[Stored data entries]
** BEGIN **

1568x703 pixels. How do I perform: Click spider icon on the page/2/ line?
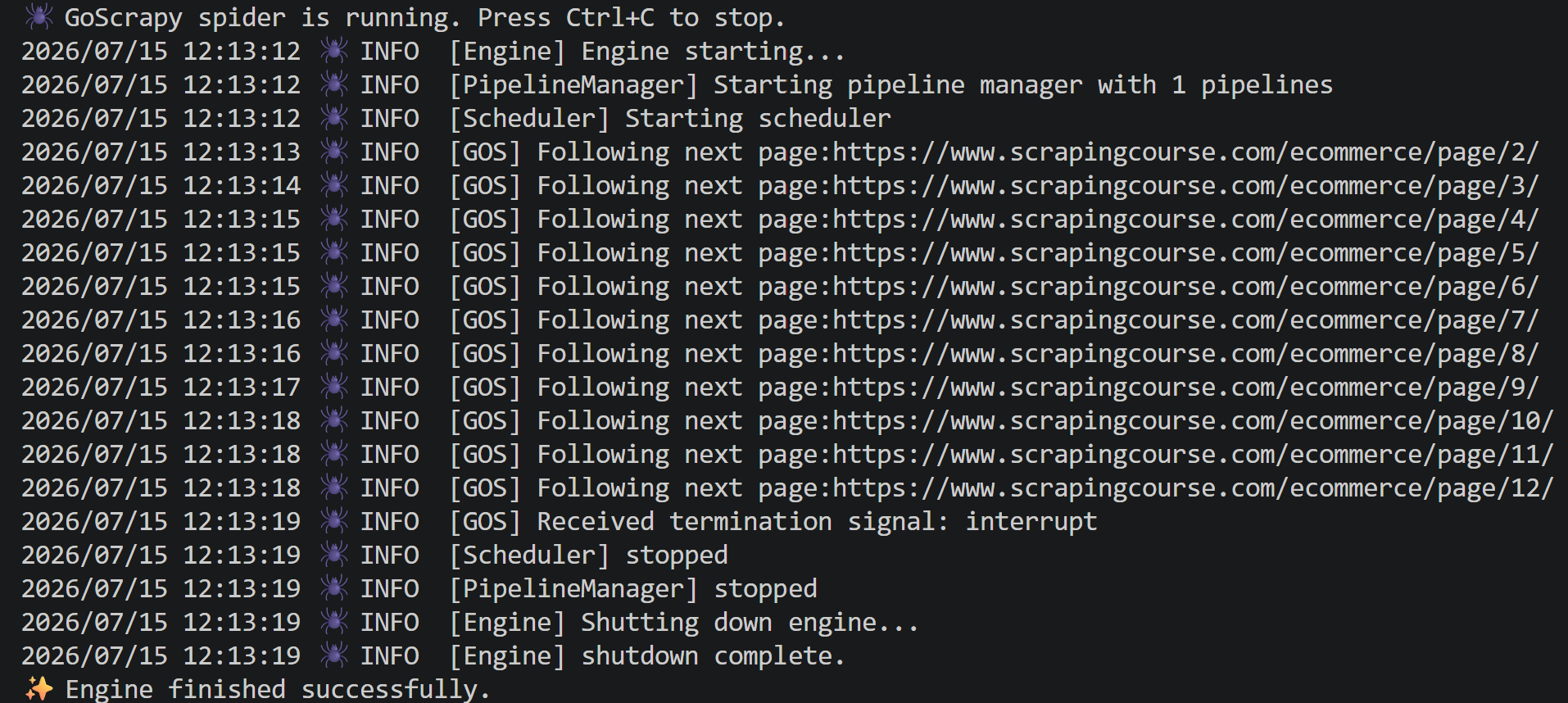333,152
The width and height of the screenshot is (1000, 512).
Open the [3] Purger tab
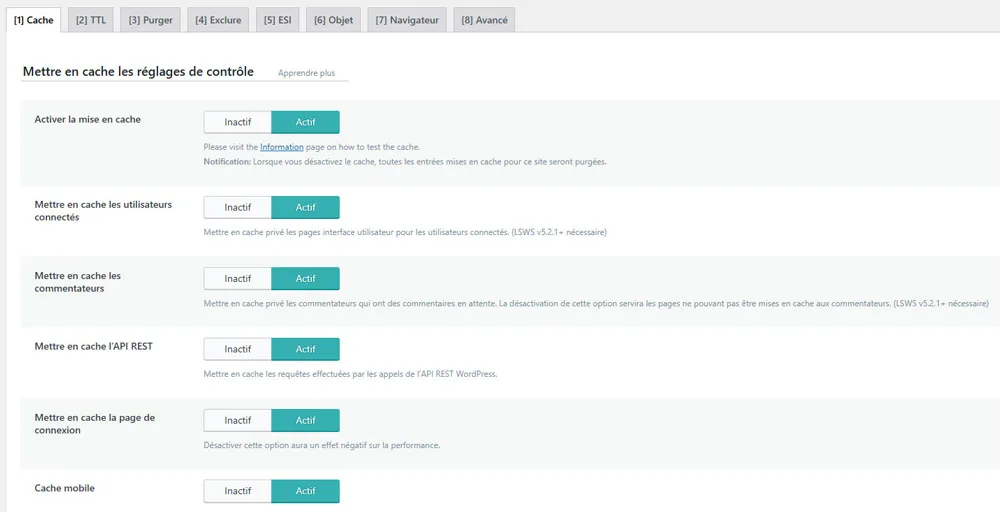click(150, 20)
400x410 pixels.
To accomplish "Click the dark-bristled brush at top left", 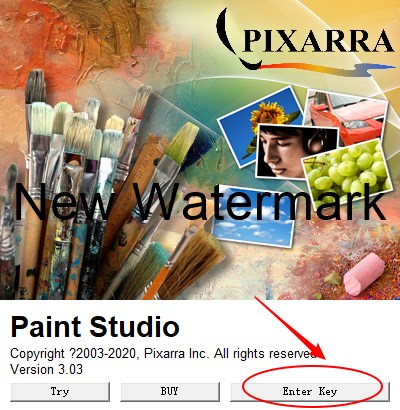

** END **

Gather every line in the records that contains the string "pixels", and copy each of those lines.

1568x703 pixels. How do I perform: Click spider icon on the page/2/ line?
400x410 pixels.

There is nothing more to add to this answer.